*Work to complete:*
Count the lines in the records below that contain the string "should", matching case exactly. Reply with only the number.

*Records for the exercise:*
#####

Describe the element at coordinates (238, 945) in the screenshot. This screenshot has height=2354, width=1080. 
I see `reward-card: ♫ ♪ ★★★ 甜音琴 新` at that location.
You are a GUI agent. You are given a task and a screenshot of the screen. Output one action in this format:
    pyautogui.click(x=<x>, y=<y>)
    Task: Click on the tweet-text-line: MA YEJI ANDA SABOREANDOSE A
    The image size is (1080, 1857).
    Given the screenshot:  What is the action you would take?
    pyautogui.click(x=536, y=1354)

#####

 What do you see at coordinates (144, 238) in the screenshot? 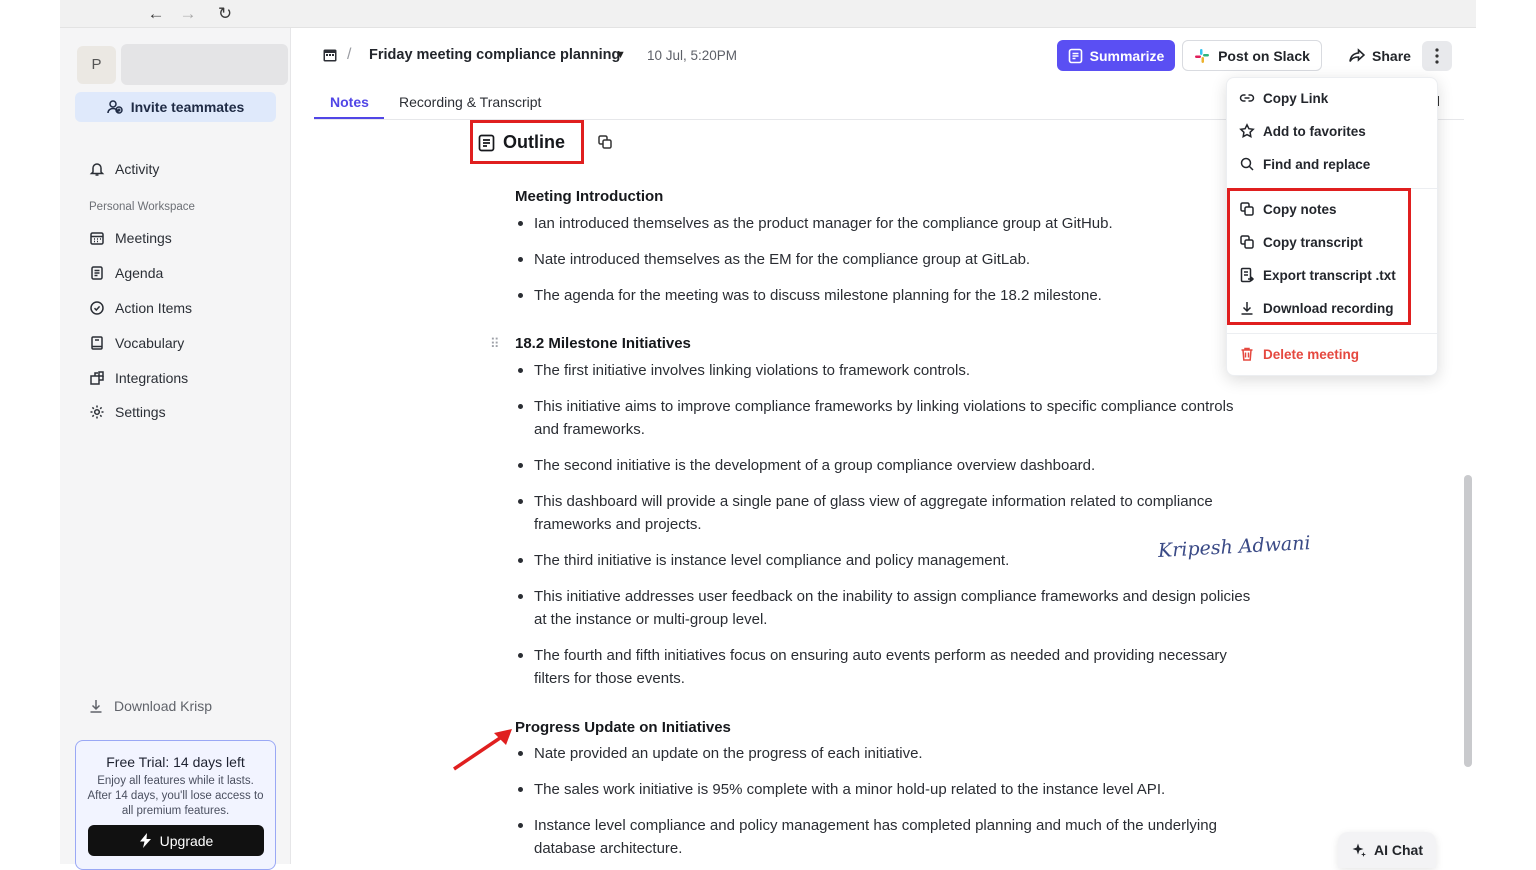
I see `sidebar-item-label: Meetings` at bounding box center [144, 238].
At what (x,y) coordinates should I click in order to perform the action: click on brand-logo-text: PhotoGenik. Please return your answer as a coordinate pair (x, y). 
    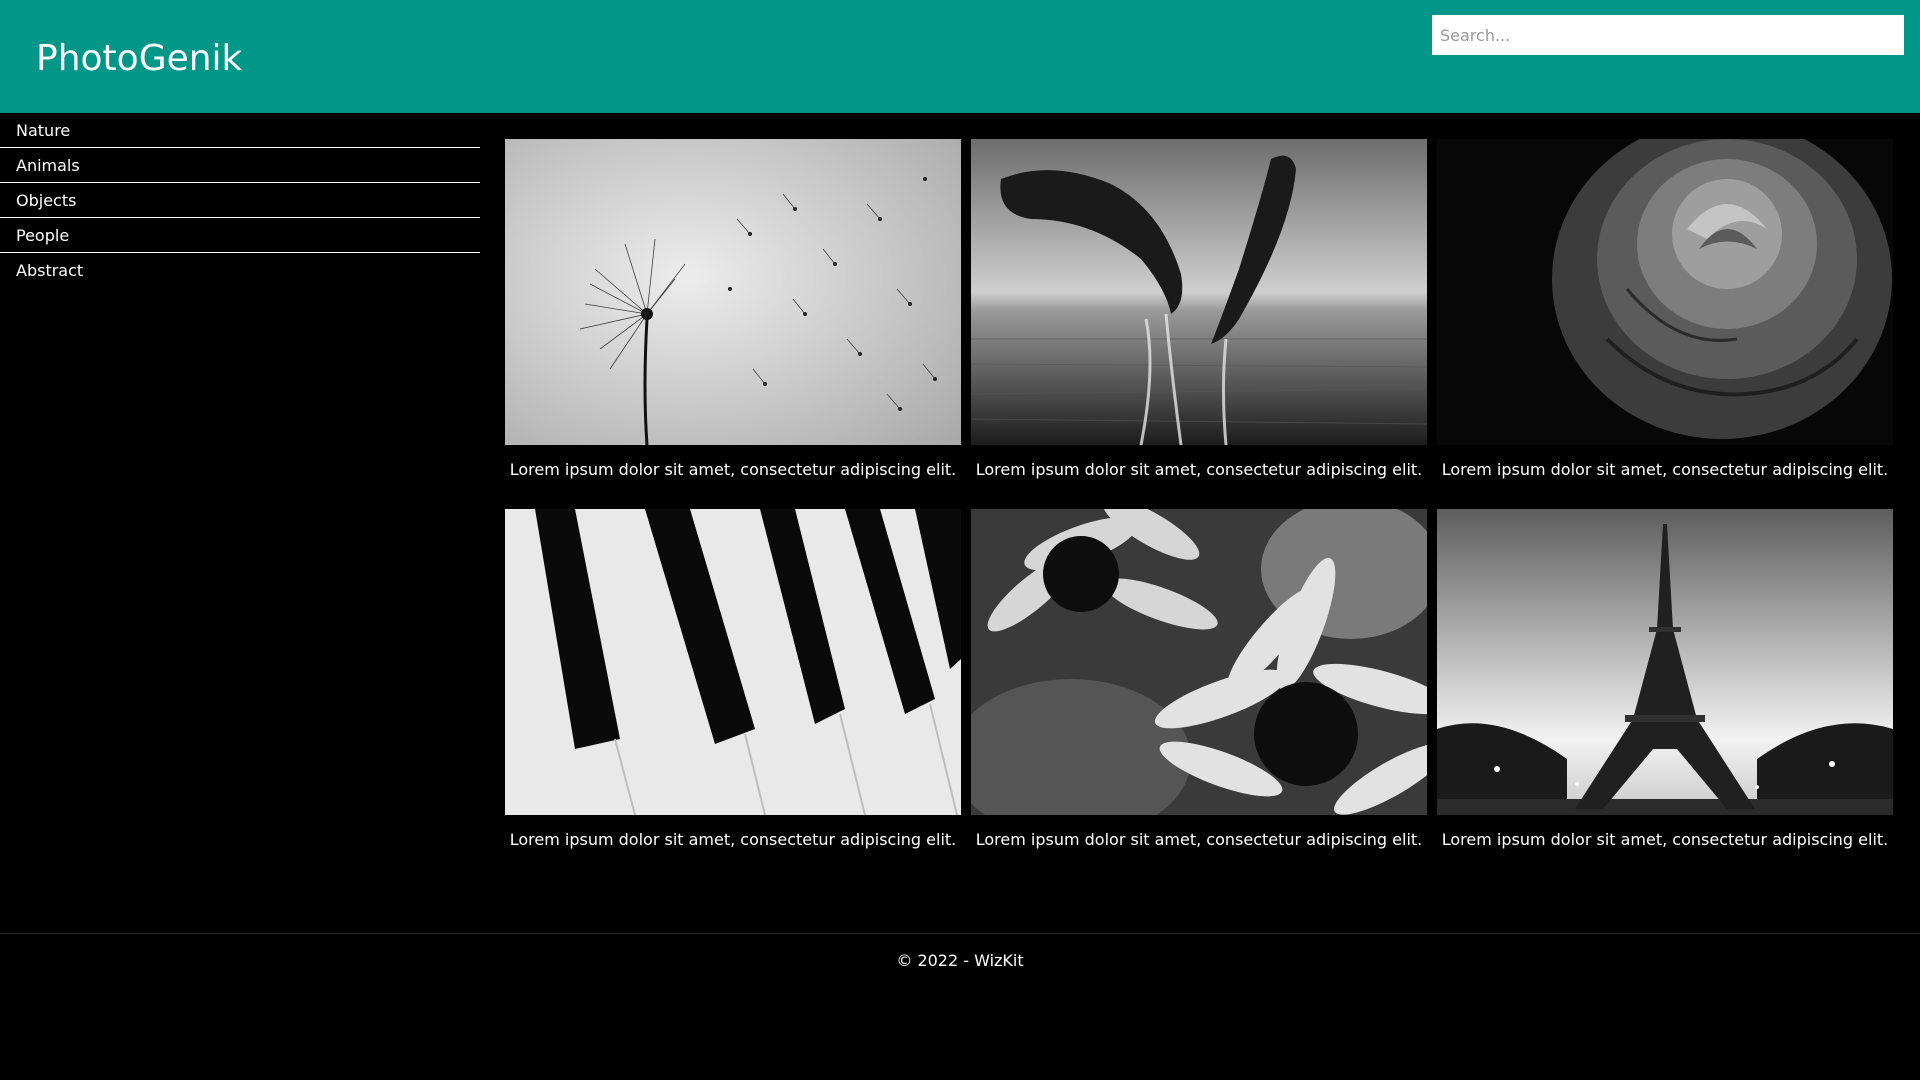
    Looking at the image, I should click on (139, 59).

#####

*Completed task:*
2